Highbrook, as its name reflects, is a hamlet on a ridge (350’ high) running north/south between two streams which run into the river Ouse. It has an ancient history. One house can trace its origins to the Domesday Book. For much of the Middle Ages, it had “halls” or dwelling houses. Highbrook was originally called Hammingden, meaning swine pasture. In the mid-nineteenth century, the Stephenson-Clarke family came to live in Brookhouse. Two sisters, Mrs Kirby and Miss Weguelin also came to Highbrook at about the same time.

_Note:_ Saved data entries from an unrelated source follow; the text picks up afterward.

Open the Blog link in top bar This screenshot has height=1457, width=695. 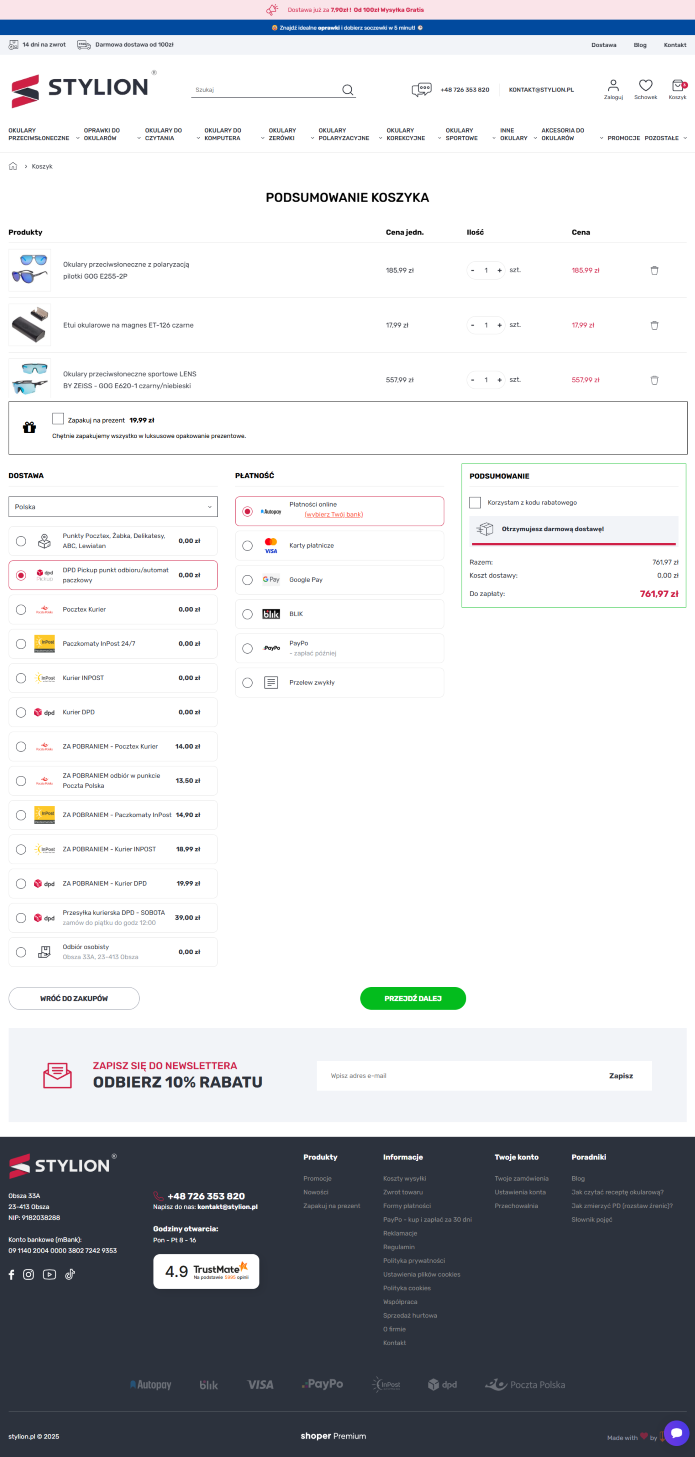tap(640, 45)
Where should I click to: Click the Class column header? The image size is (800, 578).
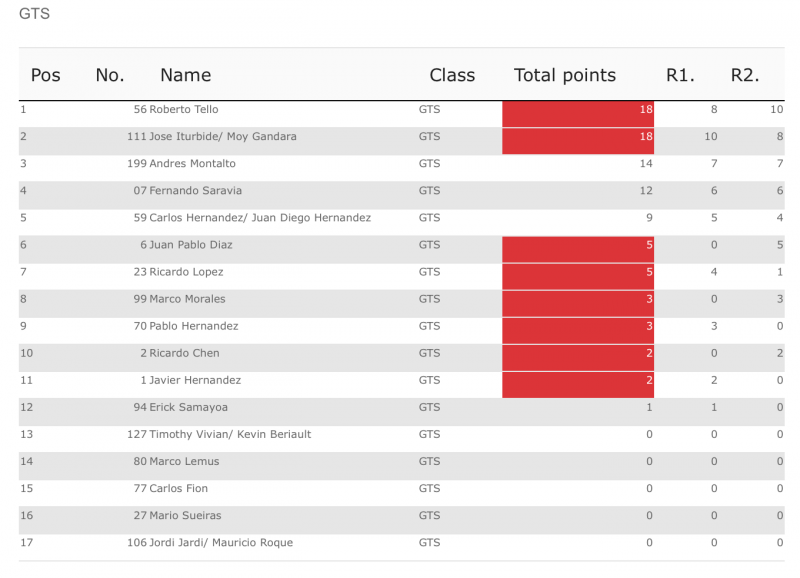click(x=452, y=75)
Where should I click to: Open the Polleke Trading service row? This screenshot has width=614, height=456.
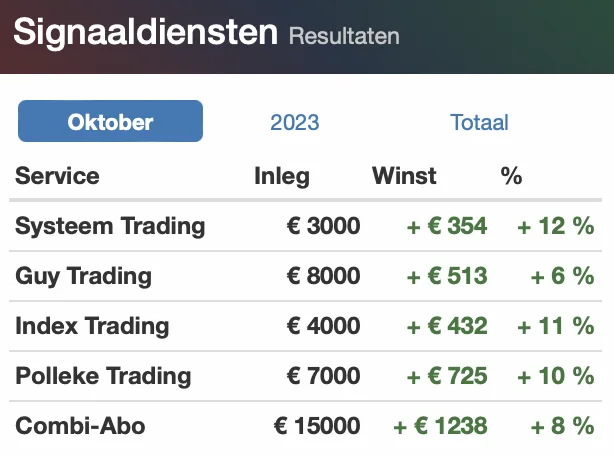tap(305, 376)
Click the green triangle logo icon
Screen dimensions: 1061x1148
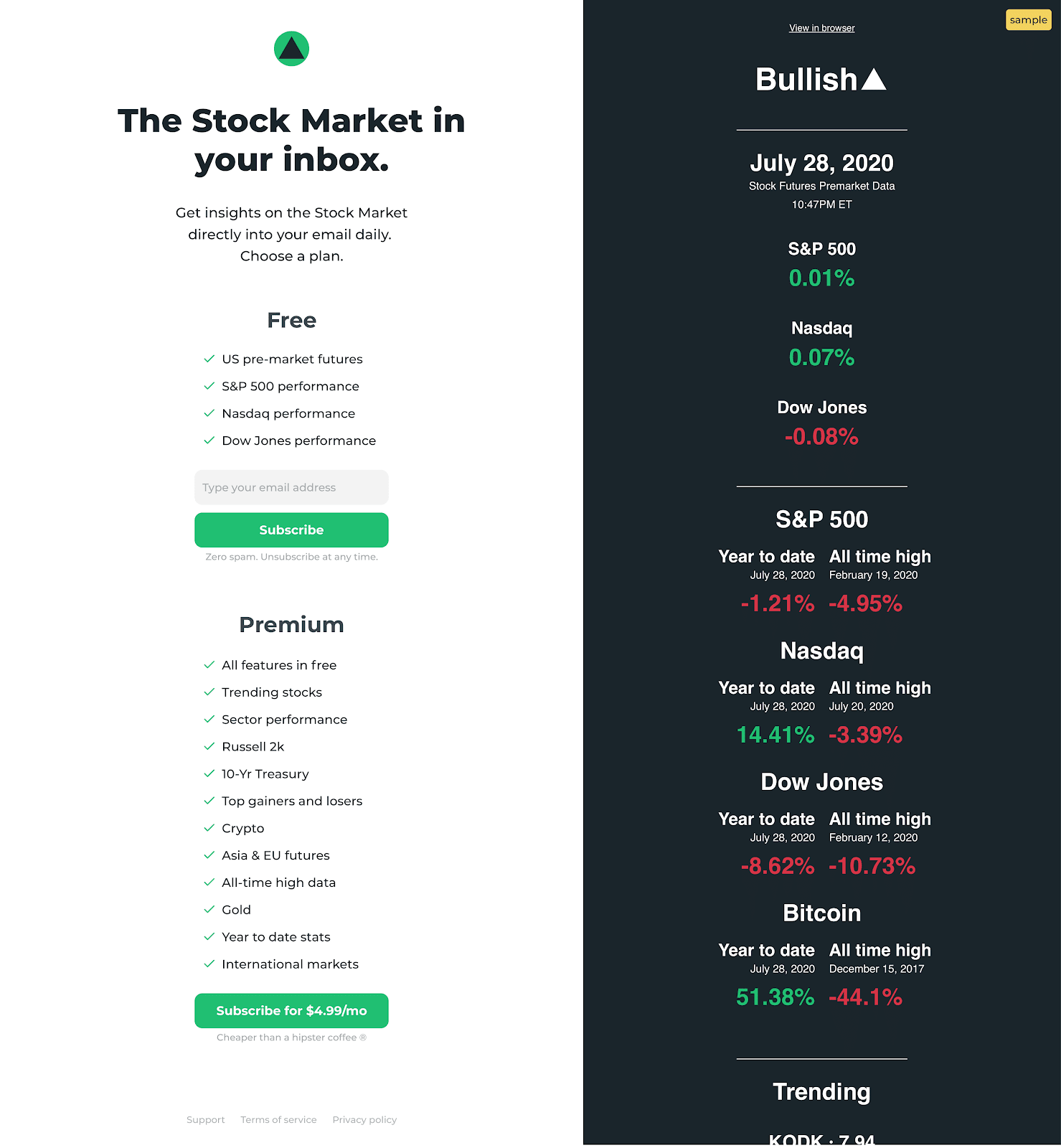291,49
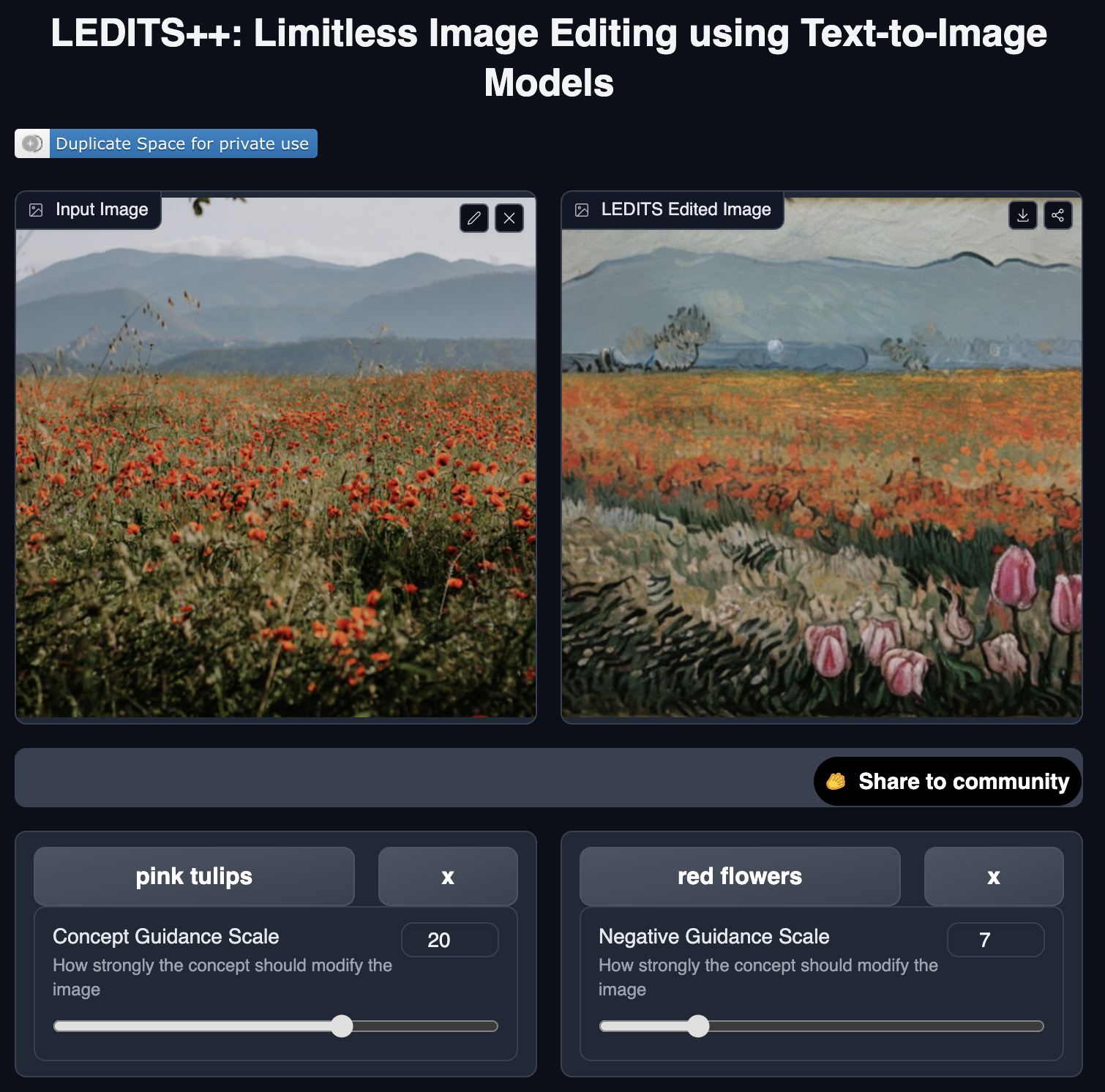Click the share icon on the edited image

(x=1058, y=215)

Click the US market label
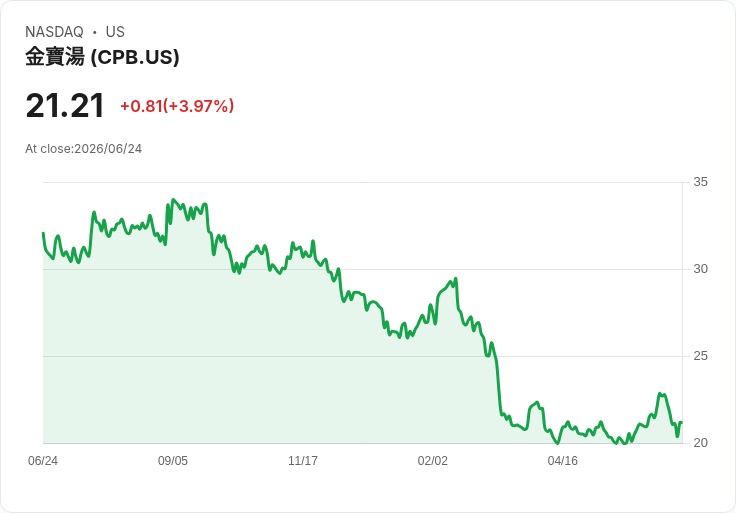point(115,32)
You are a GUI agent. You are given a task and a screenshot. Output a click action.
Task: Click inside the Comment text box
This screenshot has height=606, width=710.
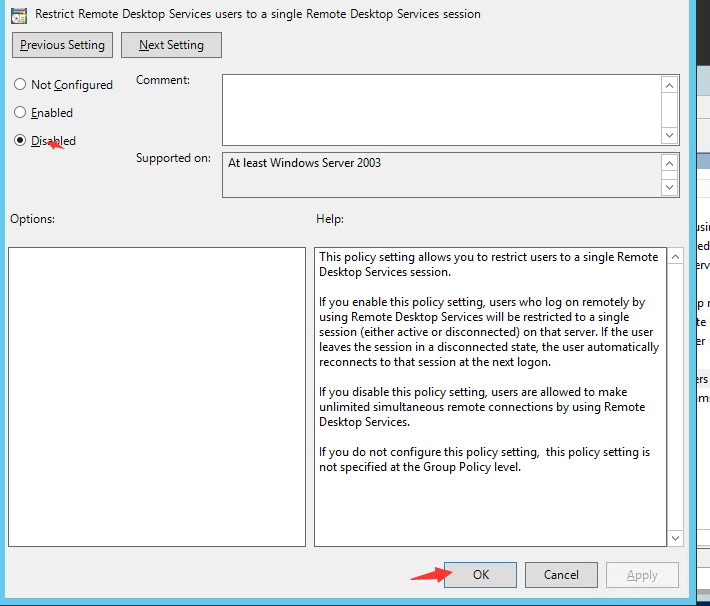tap(440, 109)
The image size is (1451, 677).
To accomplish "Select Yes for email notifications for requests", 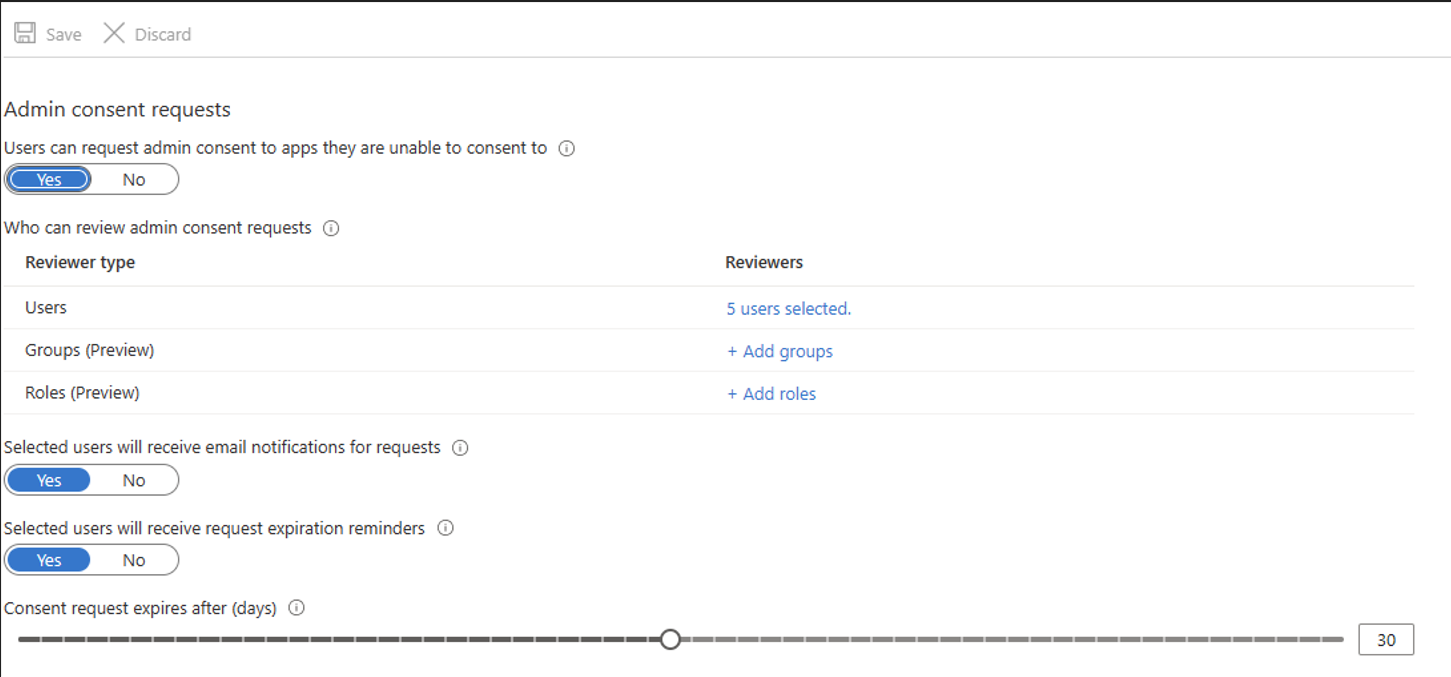I will click(49, 480).
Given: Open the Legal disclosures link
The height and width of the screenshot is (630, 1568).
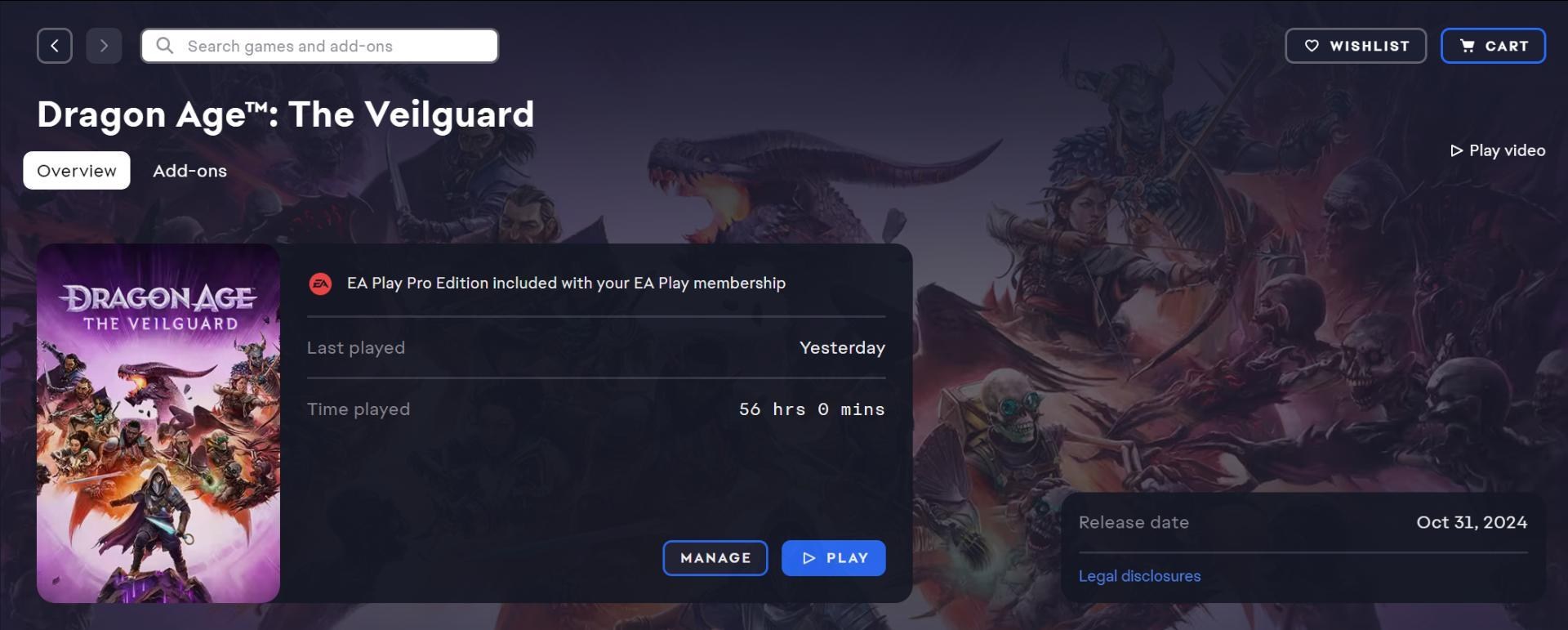Looking at the screenshot, I should [x=1139, y=576].
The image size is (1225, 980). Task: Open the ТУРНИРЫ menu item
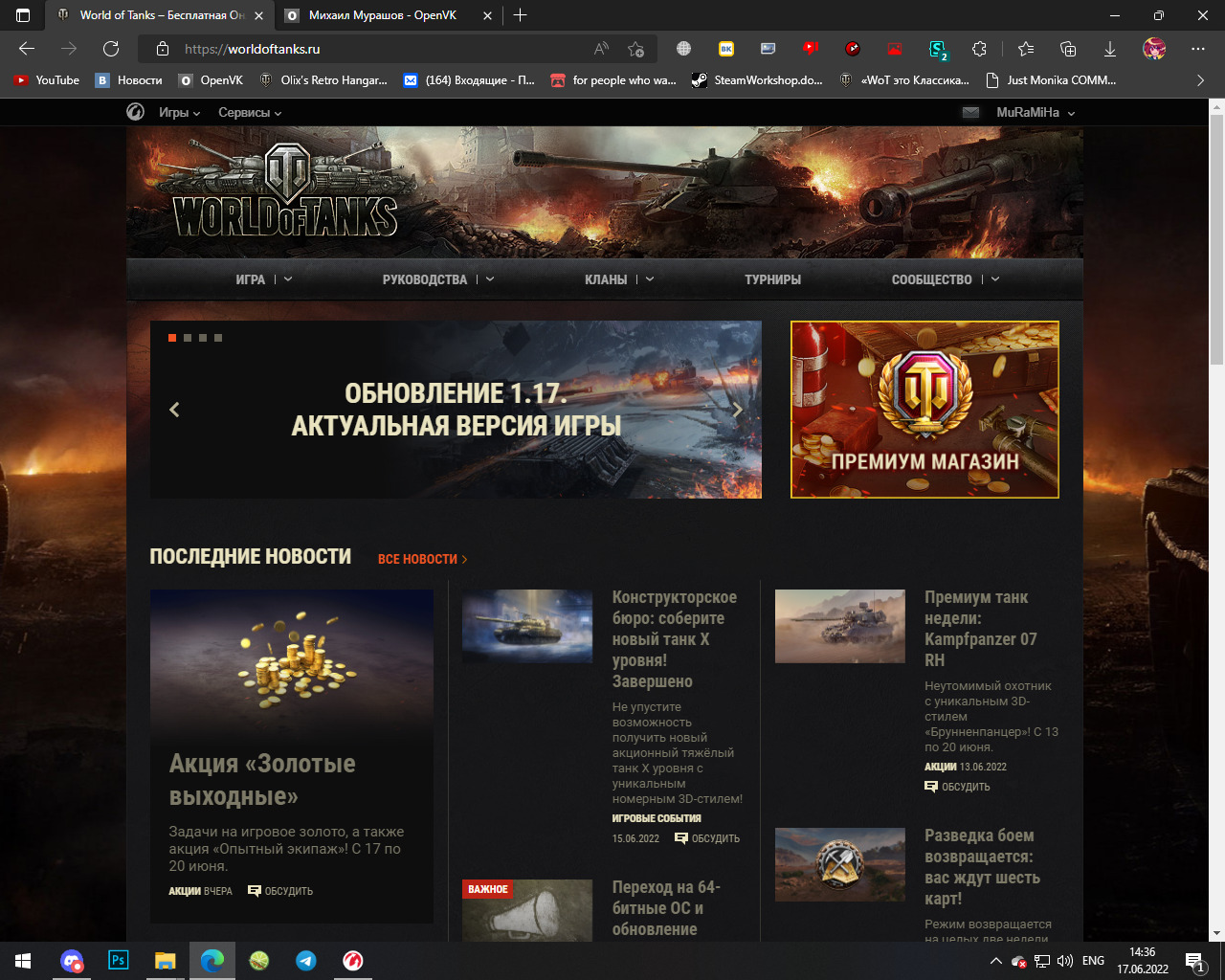pyautogui.click(x=772, y=279)
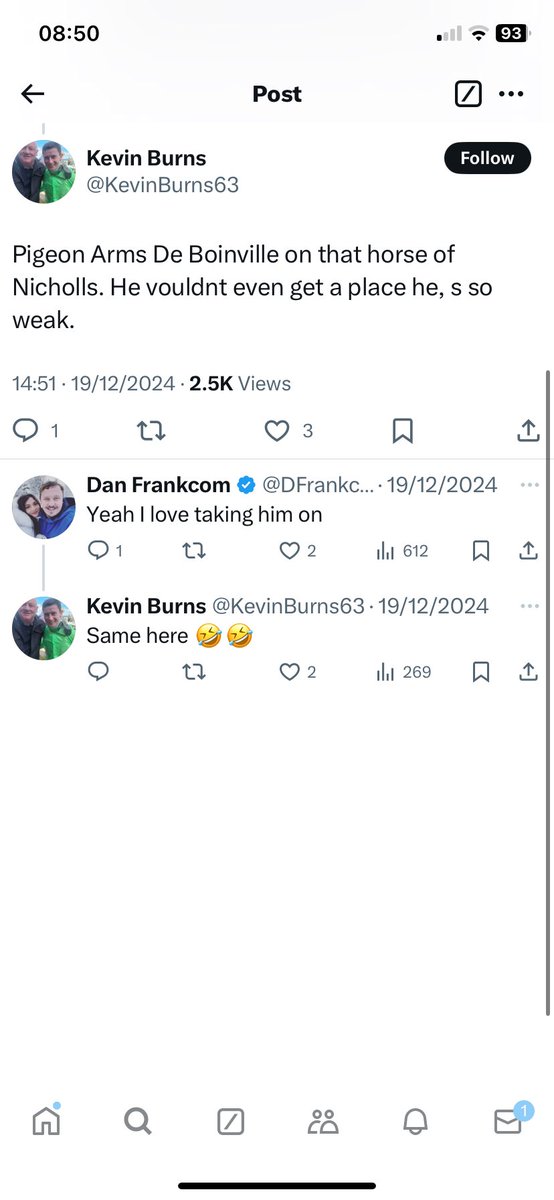Switch to the Search tab
Image resolution: width=554 pixels, height=1200 pixels.
138,1122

The building of the Church began in 1884. It was opened by the Bishop of Chichester in 1885 and dedicated to “All Saints”. The Clarke family gave the land and the sisters financed the building.The Church can seat up to 200 and is in a good state of repair, save that we need repairs to porch and rainwater goods and some further lower priority high-level work recommended in our last Quinquennial inspection.
The Hamlet and Community
Highbrook is a hamlet consisting of c150 inhabitants. It is set in an Area of Outstanding Natural Beauty, with views south to the South Downs, east to the Bluebell Railway in the valley below and towards Ashdown Forest, west to Ardingly and north to West Hoathly. There is no shop nor pub.
Highbrook has a village hall. In 1875 it was built as a school by Mr and Mrs Kirby. It has been the village hall since the early twentieth century. Between 1999 and 2002 it was completely refurbished.
Highbrook is a thriving community. There are several young families, a few recent/imminent arrivals as well as those who have lived here for several decades. It has a remarkable community spirit. The church works closely with the Village Hall Committee to outreach to the community to promote events for fund-raising, fellowship and fun. A remarkable 60/70 % of the community become involved in the Christmas Market and Tree Festival held in the Church and Village Hall in early December.There is warmth and support for the Church as a strong central focus for our tight-knit community. In the poignant words of John Moore in the Brensham Trilogy, Highbrook “hangs together”.